Sentences like that are enough to make somebody flee watches into the embrace of baseball card collecting.
|A modified Valjoux 7750 movement|
This short article isn’t going to compare movements, detail each movement’s functions, or wade into one of horology’s great debates, what’s better, an in-house or ETA movement? I simply want to make sense of those names and numbers.
Movements are also called caliber, or calibre, by the way.
We might as well start with ETA, even though that’s a little like jumping into the deep end of a cold swimming pool if you’re the type of person who likes to slowly acclimate himself by tip toeing in from the shallow side. ETA, owned by Swatch, is a Swiss company that makes watch movements. ETA is the world’s biggest watch movement maker. They make both quartz and mechanical movements, though I’m only going to discuss mechanical movements here.

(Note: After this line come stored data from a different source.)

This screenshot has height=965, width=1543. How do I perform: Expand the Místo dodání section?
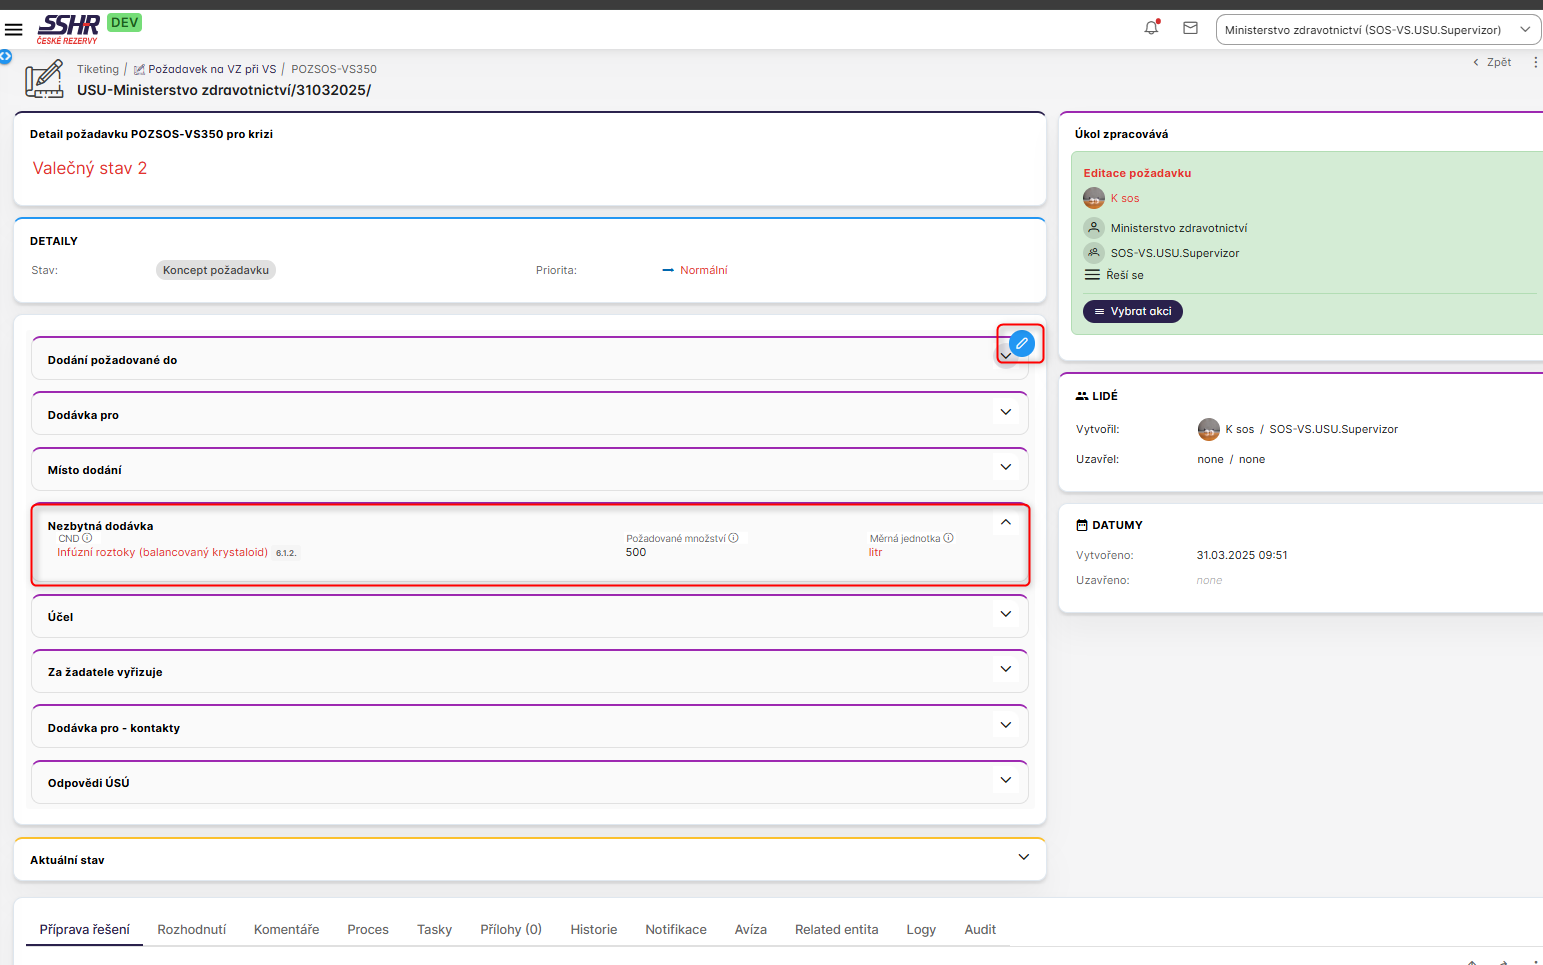pos(1005,468)
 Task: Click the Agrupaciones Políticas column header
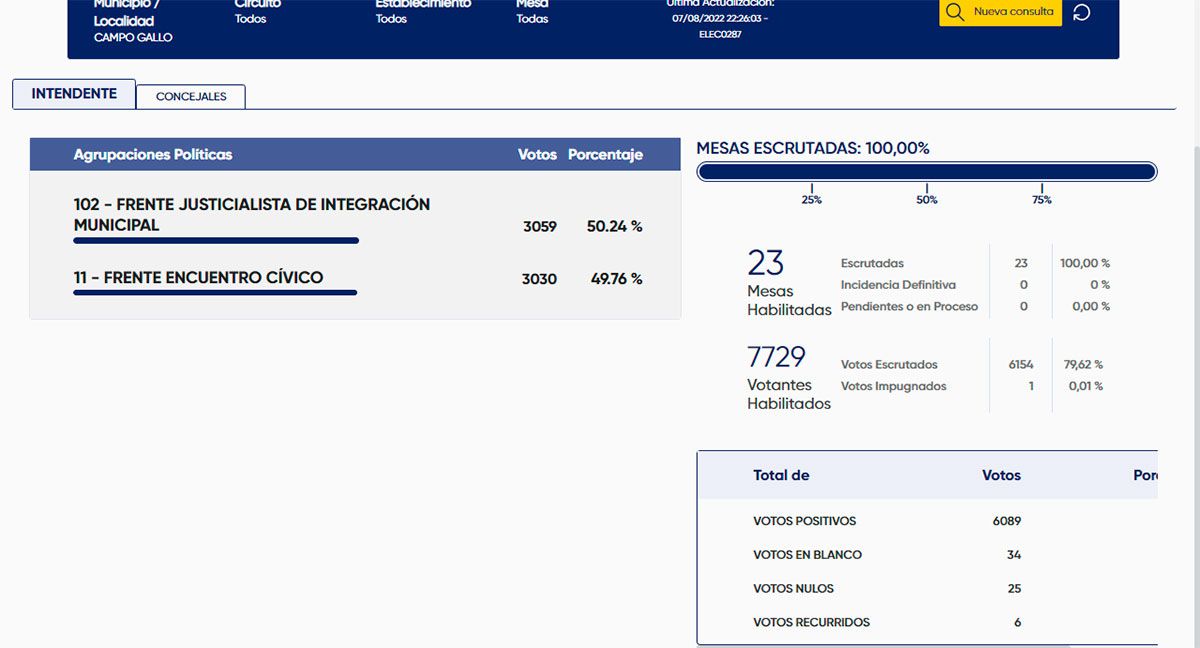point(153,155)
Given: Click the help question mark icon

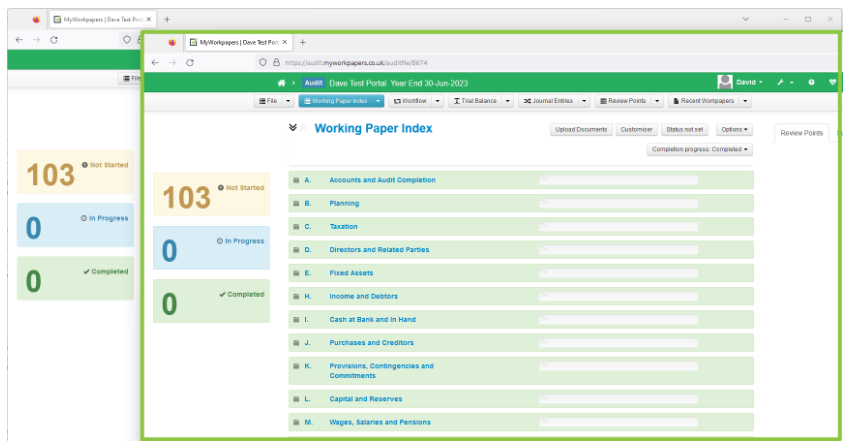Looking at the screenshot, I should tap(811, 82).

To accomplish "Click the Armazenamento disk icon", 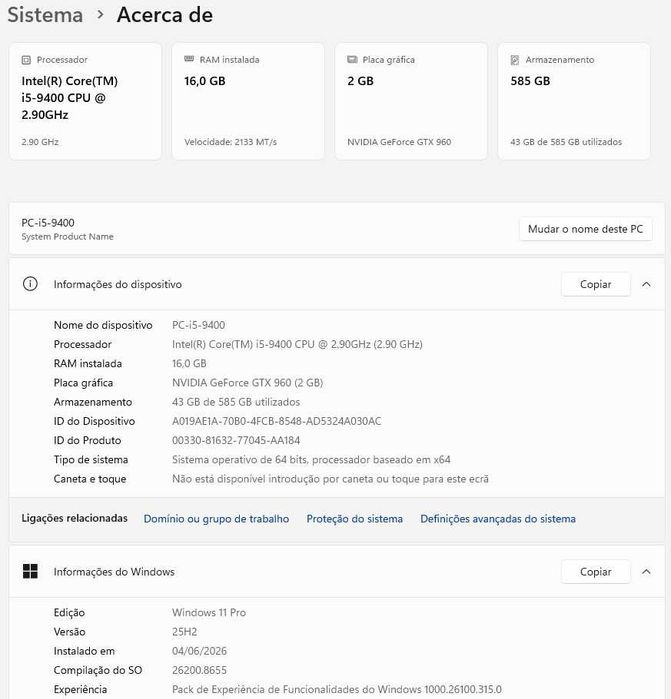I will pos(515,60).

Watch movements are often identified by the watch company or manufacturer’s name, followed by a number. If you’ve read any watch reviews you’ve probably come across the ETA 2824, the most famous of watch movements. Many companies use an ETA 2824-2 (the “2” is for second generation) in their watches. ETA also makes other movements, including the also famous ETA 2892, which differs from the 2824 by — no, never mind. All you need to know is the 2892 is a bit thinner and better than the 2824. There are other ETA movements in this family, too.